◆ **PROVIDED ENTRIES**
---+---
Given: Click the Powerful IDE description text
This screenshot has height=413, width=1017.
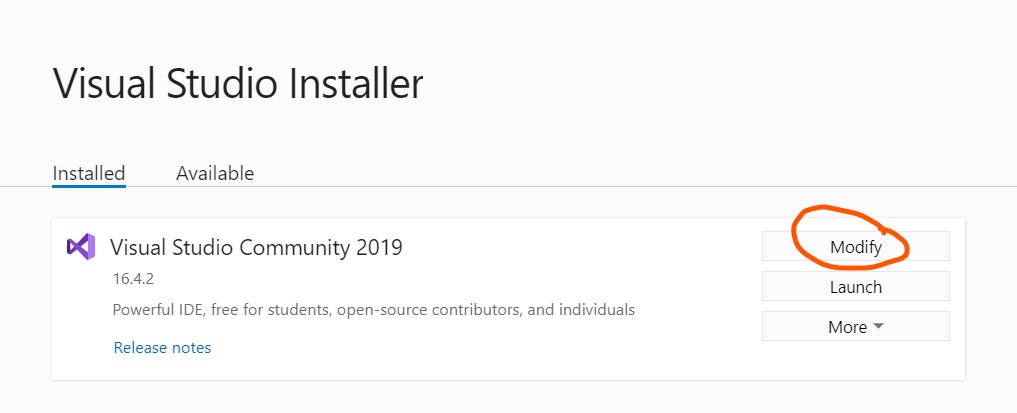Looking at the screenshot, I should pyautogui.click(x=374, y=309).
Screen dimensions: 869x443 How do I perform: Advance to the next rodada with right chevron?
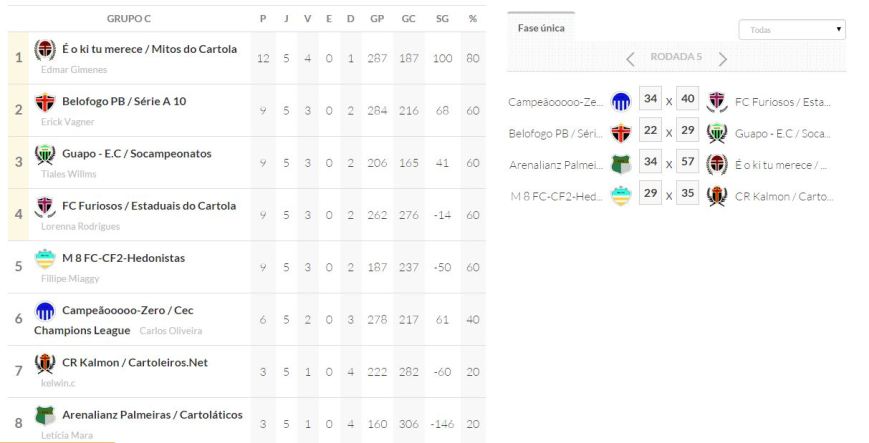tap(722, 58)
---+---
◆ **TASK DESCRIPTION**
Hand back the records above exactly, leaving out every picture.

◆ **SOLUTION TO THIS TASK**
Given: Click the Powerful IDE description text
This screenshot has height=413, width=1017.
Looking at the screenshot, I should pyautogui.click(x=374, y=309).
Screen dimensions: 869x443 How do I perform: Advance to the next rodada with right chevron?
tap(722, 58)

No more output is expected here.